Bazı şeyler ölmeye değer – İsmail Göçüm
Çıktıkları her maçı kazandıkları için kurşuna dizilen bir takımın oyuncularının hikayesidir.
Tarihe “ölüm maçı” olarak geçecek olan bu maç, aynı zamanda Alman SS faşizm tarihini yargılar.
Futbol bir savaş oyunu değil, fizik kültürüdür.
İnsanlar hayatta ne amaçla yaşarlar? Buna verilecek en güzel ortak yanıt; gelecekleri, onurları, şerefleri ve inançları içindir.
Futbol, gezegenimiz genelinde en yaygın, en popüler ve en zevkli takım spor dalı. Tabi, her şeyin olduğu gibi futbolunda kendine has kuralları ve ahlak ilkeleri vardır. Futbol oynayan insanlar robot değildir. Futbol her ne kadar ahlaki ortak kuralları olan bir takım oyunu olsa da, toplumdaki kötülerin saldırılarına maruz kalır.
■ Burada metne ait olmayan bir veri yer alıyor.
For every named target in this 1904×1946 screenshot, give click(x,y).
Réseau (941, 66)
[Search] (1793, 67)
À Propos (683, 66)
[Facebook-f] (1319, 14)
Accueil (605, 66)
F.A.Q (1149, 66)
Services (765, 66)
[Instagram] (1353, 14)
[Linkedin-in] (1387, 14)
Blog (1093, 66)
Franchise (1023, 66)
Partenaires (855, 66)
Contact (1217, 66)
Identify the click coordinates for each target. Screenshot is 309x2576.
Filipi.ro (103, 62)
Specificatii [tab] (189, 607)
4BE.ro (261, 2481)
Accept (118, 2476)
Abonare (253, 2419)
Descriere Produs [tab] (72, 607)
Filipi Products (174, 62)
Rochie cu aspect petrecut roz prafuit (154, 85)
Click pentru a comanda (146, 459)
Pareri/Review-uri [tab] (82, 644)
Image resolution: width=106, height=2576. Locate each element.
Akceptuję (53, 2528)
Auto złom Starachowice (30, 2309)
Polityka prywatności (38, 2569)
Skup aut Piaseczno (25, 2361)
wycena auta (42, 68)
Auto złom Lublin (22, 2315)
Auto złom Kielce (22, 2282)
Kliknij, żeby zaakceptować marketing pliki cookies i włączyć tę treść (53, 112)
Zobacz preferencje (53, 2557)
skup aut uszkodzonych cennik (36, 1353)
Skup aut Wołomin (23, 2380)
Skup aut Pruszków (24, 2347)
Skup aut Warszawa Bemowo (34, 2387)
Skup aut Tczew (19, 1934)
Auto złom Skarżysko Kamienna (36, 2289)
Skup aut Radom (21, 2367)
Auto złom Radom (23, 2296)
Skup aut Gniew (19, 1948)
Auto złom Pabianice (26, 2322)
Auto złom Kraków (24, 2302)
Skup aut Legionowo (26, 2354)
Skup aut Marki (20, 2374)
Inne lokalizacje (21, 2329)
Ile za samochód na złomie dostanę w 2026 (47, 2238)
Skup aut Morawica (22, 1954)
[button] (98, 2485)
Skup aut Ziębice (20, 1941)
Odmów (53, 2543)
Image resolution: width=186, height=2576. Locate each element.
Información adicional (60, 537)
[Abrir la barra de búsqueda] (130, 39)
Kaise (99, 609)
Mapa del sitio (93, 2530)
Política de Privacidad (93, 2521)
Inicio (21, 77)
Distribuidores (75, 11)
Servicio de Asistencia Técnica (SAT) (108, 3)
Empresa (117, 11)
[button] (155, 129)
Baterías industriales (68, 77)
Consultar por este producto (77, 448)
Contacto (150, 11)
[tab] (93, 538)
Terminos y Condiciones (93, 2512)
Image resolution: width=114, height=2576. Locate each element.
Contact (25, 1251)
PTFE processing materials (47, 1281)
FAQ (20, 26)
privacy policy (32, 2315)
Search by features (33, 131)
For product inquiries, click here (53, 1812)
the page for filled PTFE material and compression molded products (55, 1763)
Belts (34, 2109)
Futbol denilince akla, bir takım oyununun yanında akla gelen tek şey takım ruhudur.
Takım; oyuncuları, antrenörü, teknik insanları ve taraftarları ile hem o kentin, hem ülkenin, hem de uluslararası arenada, o takımın ruhunun toplumsal gücünü gösterir. Bunun yanında Futbol, kapitalist sistemin kendi çelişkilerini, çelişkilerin kitleler üzerindeki etkisini gözardı etmek için; kitlelerin uyuşturulmasında da bir enstrüman olarak kullanıldığıdır.
Kapitalist sistemde, üretim yegane ticari bir araçtır. Ticaret ise tüketim toplumu yaratmaya odaklı bir düzendir. Dolayısı ile kapitalizm, futbolu da bir ticari araç olarak görür ve bundan rant sağlanan geniş bir futbol borsası taratır. Bu borsada yüz milyarlarca dolar döner. Futbolu ticari kazanç olarak gören asalak burjuvazi; öne çıkan yıldız futbolcuları cazip tekliflerle para içinde yüzdürürken, adeta; onurlarını, şeriflerini’de satın alabileceklerine odaklanırlar.
Ama futbolun bir başka felsefesi vardır ki; “Eğer mesele sadece futbol değilse, bazı şeyler için ölmeye değer.” diyebilenlerdir.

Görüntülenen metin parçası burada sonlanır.